■ What the exercise asks: Rewrite the lines between the one containing "Task: Click the vertical scrollbar thumb" and the one containing "pyautogui.click(x=66, y=230)", inclusive, substituting "Runtime" for "Duration" and leaving everything else unchanged.

■ Data entries:
──────────
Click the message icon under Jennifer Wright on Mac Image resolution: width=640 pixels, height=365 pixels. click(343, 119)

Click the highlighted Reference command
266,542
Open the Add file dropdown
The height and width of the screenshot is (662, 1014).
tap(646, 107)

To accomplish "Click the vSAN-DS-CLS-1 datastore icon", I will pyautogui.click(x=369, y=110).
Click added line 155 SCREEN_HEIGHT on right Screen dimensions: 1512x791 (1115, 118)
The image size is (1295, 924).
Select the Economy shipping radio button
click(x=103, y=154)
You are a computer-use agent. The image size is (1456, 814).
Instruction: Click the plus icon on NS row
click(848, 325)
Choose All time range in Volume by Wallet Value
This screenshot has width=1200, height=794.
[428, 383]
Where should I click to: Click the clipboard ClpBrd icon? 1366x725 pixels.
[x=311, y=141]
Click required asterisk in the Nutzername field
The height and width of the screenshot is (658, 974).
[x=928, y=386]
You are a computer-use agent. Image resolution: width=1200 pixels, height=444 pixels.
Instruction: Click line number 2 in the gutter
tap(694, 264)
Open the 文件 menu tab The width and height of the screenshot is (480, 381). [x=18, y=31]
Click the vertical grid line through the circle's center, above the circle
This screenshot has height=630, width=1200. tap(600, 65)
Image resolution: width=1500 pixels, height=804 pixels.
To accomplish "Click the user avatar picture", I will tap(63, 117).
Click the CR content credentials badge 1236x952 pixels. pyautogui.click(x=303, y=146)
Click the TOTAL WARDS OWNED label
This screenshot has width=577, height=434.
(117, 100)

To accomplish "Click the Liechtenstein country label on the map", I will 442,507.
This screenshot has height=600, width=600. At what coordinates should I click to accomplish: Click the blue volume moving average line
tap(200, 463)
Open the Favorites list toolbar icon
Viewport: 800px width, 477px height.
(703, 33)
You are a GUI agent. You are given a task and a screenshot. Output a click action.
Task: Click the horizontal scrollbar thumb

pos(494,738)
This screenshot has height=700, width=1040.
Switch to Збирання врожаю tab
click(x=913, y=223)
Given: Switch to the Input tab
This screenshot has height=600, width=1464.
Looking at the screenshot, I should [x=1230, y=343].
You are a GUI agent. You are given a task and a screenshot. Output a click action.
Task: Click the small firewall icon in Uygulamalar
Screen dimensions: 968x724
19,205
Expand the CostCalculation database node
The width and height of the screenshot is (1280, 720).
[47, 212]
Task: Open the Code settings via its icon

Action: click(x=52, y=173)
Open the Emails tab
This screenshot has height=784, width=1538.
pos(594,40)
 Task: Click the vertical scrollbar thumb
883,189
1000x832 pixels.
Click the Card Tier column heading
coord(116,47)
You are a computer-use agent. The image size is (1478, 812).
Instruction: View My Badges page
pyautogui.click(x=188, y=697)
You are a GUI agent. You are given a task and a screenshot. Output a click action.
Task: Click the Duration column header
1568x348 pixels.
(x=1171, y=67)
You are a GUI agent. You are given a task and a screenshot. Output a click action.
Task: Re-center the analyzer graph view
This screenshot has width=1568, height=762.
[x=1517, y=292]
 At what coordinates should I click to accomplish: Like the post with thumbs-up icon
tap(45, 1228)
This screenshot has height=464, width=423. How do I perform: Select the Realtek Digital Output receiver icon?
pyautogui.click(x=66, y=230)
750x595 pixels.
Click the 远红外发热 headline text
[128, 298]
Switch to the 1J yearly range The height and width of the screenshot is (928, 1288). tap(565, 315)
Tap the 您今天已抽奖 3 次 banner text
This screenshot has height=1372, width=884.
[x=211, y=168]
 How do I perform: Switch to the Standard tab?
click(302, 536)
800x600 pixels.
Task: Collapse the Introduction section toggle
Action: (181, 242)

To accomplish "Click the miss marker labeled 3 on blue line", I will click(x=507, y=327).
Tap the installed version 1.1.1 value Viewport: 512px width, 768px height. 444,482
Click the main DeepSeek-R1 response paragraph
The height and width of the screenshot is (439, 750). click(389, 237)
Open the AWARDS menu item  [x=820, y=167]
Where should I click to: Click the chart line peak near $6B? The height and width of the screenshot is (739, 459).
──────────
■ Response below:
 Task: Click the vertical scrollbar thumb
883,189
1000x832 pixels.
Click the Card Tier column heading
coord(116,47)
You are a computer-use agent. The image size is (1478, 812).
Instruction: View My Badges page
pyautogui.click(x=188, y=697)
You are a GUI agent. You are given a task and a screenshot. Output a click action.
Task: Click the Runtime column header
1568x348 pixels.
(x=1171, y=67)
You are a GUI agent. You are given a task and a screenshot. Output a click action.
Task: Re-center the analyzer graph view
This screenshot has width=1568, height=762.
[x=1517, y=292]
 At what coordinates should I click to accomplish: Like the post with thumbs-up icon
tap(45, 1228)
This screenshot has height=464, width=423. How do I perform: Select the Realtek Digital Output receiver icon?
pyautogui.click(x=66, y=230)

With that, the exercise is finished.